■ **Task objective**:
Output every line below as it stands, dropping only the images.

Data Start Marker

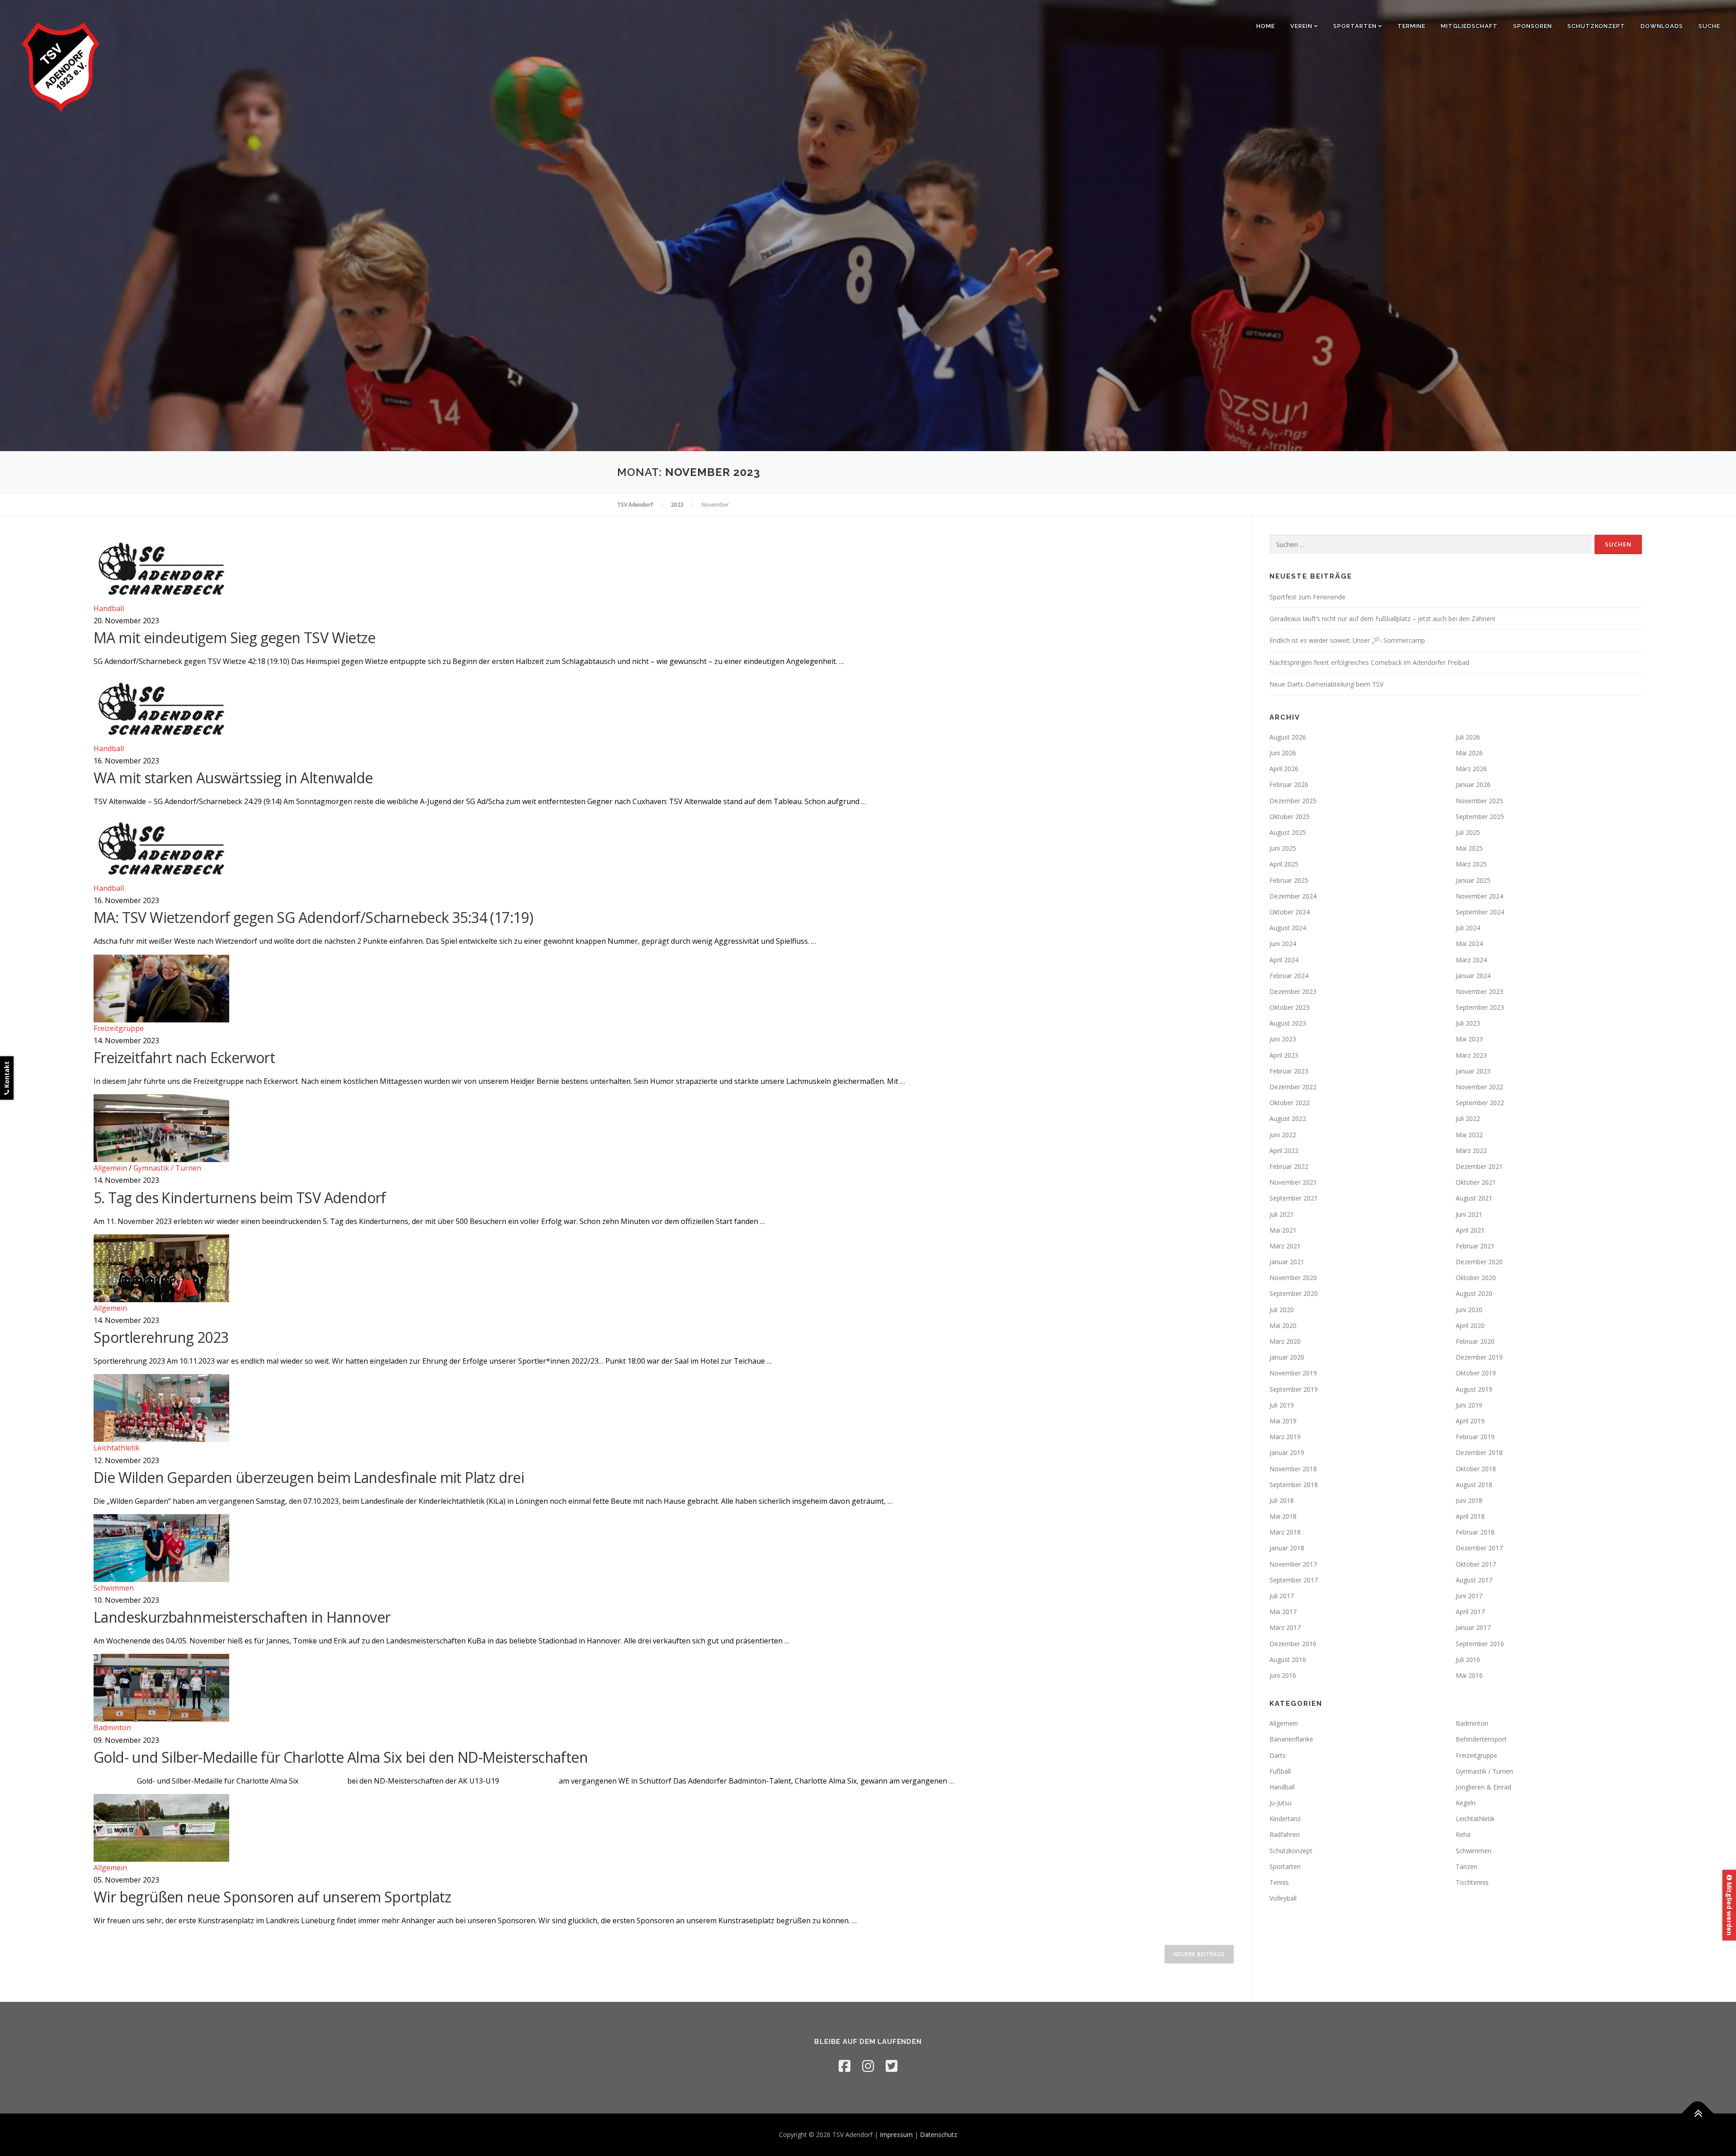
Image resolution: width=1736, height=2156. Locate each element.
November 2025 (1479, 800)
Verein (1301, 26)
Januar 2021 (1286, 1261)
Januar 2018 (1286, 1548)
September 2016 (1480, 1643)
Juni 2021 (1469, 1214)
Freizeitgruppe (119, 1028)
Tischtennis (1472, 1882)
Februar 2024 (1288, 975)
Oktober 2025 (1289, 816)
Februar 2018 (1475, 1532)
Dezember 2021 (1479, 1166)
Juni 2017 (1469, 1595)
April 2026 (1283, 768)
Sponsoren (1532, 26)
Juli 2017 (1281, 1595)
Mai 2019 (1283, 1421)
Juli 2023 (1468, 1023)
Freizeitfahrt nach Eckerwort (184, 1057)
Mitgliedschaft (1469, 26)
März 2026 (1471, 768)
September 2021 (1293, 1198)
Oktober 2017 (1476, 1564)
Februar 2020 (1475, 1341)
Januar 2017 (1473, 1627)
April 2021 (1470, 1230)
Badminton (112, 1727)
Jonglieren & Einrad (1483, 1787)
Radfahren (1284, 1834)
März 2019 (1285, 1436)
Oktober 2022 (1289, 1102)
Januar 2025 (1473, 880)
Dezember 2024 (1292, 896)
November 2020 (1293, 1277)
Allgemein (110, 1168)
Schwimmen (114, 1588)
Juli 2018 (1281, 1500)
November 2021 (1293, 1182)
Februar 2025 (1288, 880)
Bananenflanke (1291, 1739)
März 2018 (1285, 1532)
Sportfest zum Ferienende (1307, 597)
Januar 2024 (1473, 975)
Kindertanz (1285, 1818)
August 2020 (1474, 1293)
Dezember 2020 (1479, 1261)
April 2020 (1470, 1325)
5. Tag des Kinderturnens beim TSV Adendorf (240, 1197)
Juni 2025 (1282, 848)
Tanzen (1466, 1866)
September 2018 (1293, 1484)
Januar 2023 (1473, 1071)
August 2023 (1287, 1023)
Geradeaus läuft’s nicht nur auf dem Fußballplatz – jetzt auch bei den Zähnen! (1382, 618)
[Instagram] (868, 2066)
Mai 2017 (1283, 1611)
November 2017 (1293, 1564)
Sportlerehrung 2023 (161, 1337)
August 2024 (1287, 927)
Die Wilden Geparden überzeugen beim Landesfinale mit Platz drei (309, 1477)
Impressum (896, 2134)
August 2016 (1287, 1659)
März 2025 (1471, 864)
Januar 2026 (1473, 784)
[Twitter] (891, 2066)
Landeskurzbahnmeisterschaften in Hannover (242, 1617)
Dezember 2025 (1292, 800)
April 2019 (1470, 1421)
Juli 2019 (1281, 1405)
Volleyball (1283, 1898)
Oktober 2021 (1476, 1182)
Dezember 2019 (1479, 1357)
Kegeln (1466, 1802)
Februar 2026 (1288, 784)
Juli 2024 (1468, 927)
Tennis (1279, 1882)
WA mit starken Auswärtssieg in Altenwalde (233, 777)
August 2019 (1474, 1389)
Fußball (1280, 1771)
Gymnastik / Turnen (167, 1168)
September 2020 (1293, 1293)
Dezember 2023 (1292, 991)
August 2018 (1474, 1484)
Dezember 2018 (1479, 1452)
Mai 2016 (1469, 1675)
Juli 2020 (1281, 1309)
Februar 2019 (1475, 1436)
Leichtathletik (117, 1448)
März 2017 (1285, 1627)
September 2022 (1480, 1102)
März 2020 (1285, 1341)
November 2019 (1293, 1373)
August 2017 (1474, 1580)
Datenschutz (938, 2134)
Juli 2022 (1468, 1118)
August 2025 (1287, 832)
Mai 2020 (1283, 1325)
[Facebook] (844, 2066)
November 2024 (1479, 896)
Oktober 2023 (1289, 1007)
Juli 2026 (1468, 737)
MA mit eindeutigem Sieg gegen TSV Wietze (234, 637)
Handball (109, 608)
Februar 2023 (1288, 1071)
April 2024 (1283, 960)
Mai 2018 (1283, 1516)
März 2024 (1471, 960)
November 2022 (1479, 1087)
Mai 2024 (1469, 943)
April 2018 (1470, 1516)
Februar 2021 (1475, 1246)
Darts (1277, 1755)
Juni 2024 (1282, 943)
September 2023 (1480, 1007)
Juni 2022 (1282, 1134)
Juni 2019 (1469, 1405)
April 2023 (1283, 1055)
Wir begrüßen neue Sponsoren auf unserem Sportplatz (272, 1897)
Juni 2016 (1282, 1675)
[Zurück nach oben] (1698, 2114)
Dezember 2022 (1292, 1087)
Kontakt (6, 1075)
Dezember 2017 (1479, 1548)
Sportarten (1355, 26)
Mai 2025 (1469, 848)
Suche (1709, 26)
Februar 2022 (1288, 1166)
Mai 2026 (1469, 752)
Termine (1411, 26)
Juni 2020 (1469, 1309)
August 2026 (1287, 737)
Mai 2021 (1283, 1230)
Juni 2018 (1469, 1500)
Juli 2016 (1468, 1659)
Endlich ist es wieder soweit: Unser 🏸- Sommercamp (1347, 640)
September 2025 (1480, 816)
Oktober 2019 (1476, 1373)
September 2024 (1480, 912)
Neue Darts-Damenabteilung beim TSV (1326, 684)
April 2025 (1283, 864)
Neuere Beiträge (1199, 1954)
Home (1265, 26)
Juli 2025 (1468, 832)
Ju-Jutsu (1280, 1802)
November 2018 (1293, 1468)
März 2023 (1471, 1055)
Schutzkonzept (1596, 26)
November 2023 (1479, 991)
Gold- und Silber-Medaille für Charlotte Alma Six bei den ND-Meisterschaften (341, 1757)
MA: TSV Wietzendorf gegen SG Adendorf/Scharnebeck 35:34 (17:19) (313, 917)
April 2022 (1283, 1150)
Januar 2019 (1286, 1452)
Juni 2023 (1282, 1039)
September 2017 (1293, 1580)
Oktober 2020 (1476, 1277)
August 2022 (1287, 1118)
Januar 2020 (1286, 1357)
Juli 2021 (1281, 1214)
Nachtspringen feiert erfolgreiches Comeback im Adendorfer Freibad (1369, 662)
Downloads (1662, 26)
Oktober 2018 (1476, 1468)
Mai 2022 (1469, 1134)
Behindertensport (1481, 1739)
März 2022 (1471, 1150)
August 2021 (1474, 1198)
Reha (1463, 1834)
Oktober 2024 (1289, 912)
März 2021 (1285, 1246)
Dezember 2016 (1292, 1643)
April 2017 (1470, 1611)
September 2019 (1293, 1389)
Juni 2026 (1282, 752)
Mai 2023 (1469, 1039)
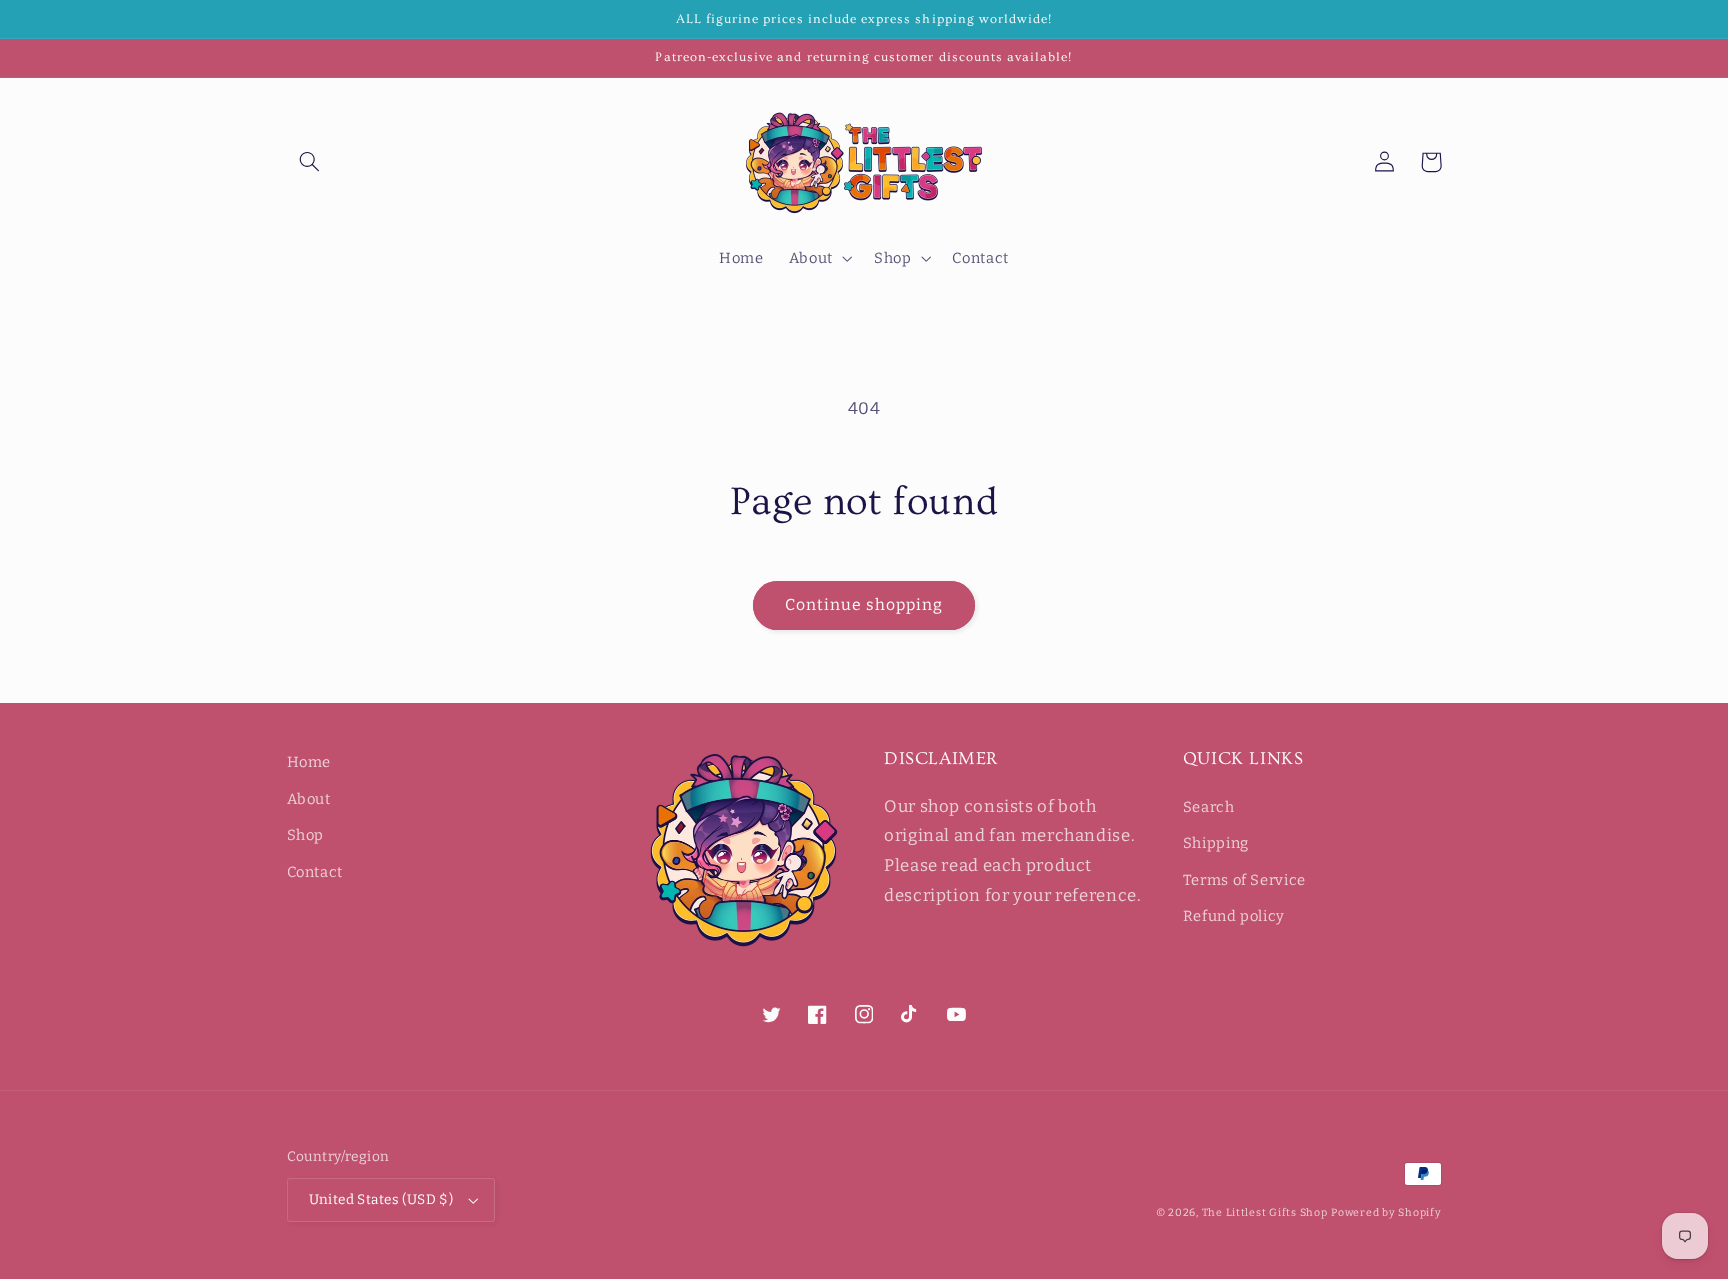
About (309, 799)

Data End Marker

■ **Exercise result**:
Image resolution: width=1736, height=2156. Locate each element.
November 2025 (1479, 800)
Verein (1301, 26)
Januar 2021 (1286, 1261)
Januar 2018 (1286, 1548)
September 2016 (1480, 1643)
Juni 2021 (1469, 1214)
Freizeitgruppe (119, 1028)
Tischtennis (1472, 1882)
Februar 2024 (1288, 975)
Oktober 2025 (1289, 816)
Februar 2018 (1475, 1532)
Dezember 2021 (1479, 1166)
Juni 2017 (1469, 1595)
April 2026 (1283, 768)
Sponsoren (1532, 26)
Juli 2017 (1281, 1595)
Mai 2019 (1283, 1421)
Juli 2023 (1468, 1023)
Freizeitfahrt nach Eckerwort (184, 1057)
Mitgliedschaft (1469, 26)
März 2026 (1471, 768)
September 2021 (1293, 1198)
Oktober 2017 (1476, 1564)
Februar 2020 (1475, 1341)
Januar 2017 (1473, 1627)
April 2021 (1470, 1230)
Badminton (112, 1727)
Jonglieren & Einrad (1483, 1787)
Radfahren (1284, 1834)
März 2019 (1285, 1436)
Oktober 2022 (1289, 1102)
Januar 2025 (1473, 880)
Dezember 2024 (1292, 896)
November 2020 (1293, 1277)
Allgemein (110, 1168)
Schwimmen (114, 1588)
Juli 2018 (1281, 1500)
November 2021 (1293, 1182)
Februar 2025 (1288, 880)
Bananenflanke (1291, 1739)
März 2018 (1285, 1532)
Sportfest zum Ferienende (1307, 597)
Januar 2024 (1473, 975)
Kindertanz (1285, 1818)
August 2020 (1474, 1293)
Dezember 2020 (1479, 1261)
April 2020 (1470, 1325)
5. Tag des Kinderturnens beim TSV Adendorf (240, 1197)
Juni 2025 (1282, 848)
Tanzen (1466, 1866)
September 2018 (1293, 1484)
Januar 2023 (1473, 1071)
August 2023 (1287, 1023)
Geradeaus läuft’s nicht nur auf dem Fußballplatz – jetzt auch bei den Zähnen! (1382, 618)
[Instagram] (868, 2066)
Mai 2017 (1283, 1611)
November 2017 (1293, 1564)
Sportlerehrung 2023 (161, 1337)
August 2024 (1287, 927)
Die Wilden Geparden überzeugen beim Landesfinale mit Platz drei (309, 1477)
Impressum (896, 2134)
August 2016 (1287, 1659)
März 2025 (1471, 864)
Januar 2026 (1473, 784)
[Twitter] (891, 2066)
Landeskurzbahnmeisterschaften in Hannover (242, 1617)
Dezember 2025 (1292, 800)
April 2019 (1470, 1421)
Juli 2019 (1281, 1405)
Volleyball (1283, 1898)
Oktober 2021 (1476, 1182)
Dezember 2019 (1479, 1357)
Kegeln (1466, 1802)
Februar 2026 (1288, 784)
Juli 2024 (1468, 927)
Tennis (1279, 1882)
WA mit starken Auswärtssieg in Altenwalde (233, 777)
August 2019 (1474, 1389)
Fußball (1280, 1771)
Gymnastik / Turnen (167, 1168)
September 2020 (1293, 1293)
Dezember 2023 (1292, 991)
August 2018 (1474, 1484)
Dezember 2018 (1479, 1452)
Mai 2016 (1469, 1675)
Juli 2020 (1281, 1309)
Februar 2019 (1475, 1436)
Leichtathletik (117, 1448)
März 2017 (1285, 1627)
September 2022 (1480, 1102)
März 2020 (1285, 1341)
November 2019 (1293, 1373)
August 2017 (1474, 1580)
Datenschutz (938, 2134)
Juli 2022 (1468, 1118)
August 2025 (1287, 832)
Mai 2020 (1283, 1325)
[Facebook] (844, 2066)
November 2024 (1479, 896)
Oktober 2023 (1289, 1007)
Juli 2026 (1468, 737)
MA mit eindeutigem Sieg gegen TSV Wietze (234, 637)
Handball (109, 608)
Februar 2023 (1288, 1071)
April 2024 (1283, 960)
Mai 2018 (1283, 1516)
März 2024 (1471, 960)
November 2022 (1479, 1087)
Mai 2024 (1469, 943)
April 2018 (1470, 1516)
Februar 2021 (1475, 1246)
Darts (1277, 1755)
Juni 2024 (1282, 943)
September 2023 (1480, 1007)
Juni 2022 (1282, 1134)
Juni 2019 (1469, 1405)
April 2023 (1283, 1055)
Wir begrüßen neue Sponsoren auf unserem Sportplatz (272, 1897)
Juni 2016 (1282, 1675)
[Zurück nach oben] (1698, 2114)
Dezember 2022 (1292, 1087)
Kontakt (6, 1075)
Dezember 2017 (1479, 1548)
Sportarten (1355, 26)
Mai 2025 (1469, 848)
Suche (1709, 26)
Februar 2022 (1288, 1166)
Mai 2026 (1469, 752)
Termine (1411, 26)
Juni 2020 (1469, 1309)
August 2026 (1287, 737)
Mai 2021 (1283, 1230)
Juni 2018 (1469, 1500)
Juli 2016 (1468, 1659)
Endlich ist es wieder soweit: Unser 🏸- Sommercamp (1347, 640)
September 2025 (1480, 816)
Oktober 2019 (1476, 1373)
September 2024 (1480, 912)
Neue Darts-Damenabteilung beim TSV (1326, 684)
April 2025 (1283, 864)
Neuere Beiträge (1199, 1954)
Home (1265, 26)
Juli 2025 (1468, 832)
Ju-Jutsu (1280, 1802)
November 2018 (1293, 1468)
März 2023 (1471, 1055)
Schutzkonzept (1596, 26)
November 2023 (1479, 991)
Gold- und Silber-Medaille für Charlotte Alma Six bei den ND-Meisterschaften (341, 1757)
MA: TSV Wietzendorf gegen SG Adendorf/Scharnebeck 35:34 (17:19) (313, 917)
April 2022 (1283, 1150)
Januar 2019 (1286, 1452)
Juni 2023 (1282, 1039)
September 2017 (1293, 1580)
Oktober 2020 (1476, 1277)
August 2022 (1287, 1118)
Januar 2020 (1286, 1357)
Juli 2021 (1281, 1214)
Nachtspringen feiert erfolgreiches Comeback im Adendorfer Freibad (1369, 662)
Downloads (1662, 26)
Oktober 2018 (1476, 1468)
Mai 2022 (1469, 1134)
Behindertensport (1481, 1739)
März 2022 (1471, 1150)
August 2021 (1474, 1198)
Reha (1463, 1834)
Oktober 2024 (1289, 912)
März 2021 (1285, 1246)
Dezember 2016 (1292, 1643)
April 2017 (1470, 1611)
September 2019 (1293, 1389)
Juni 2026 (1282, 752)
Mai 2023 (1469, 1039)
About (309, 799)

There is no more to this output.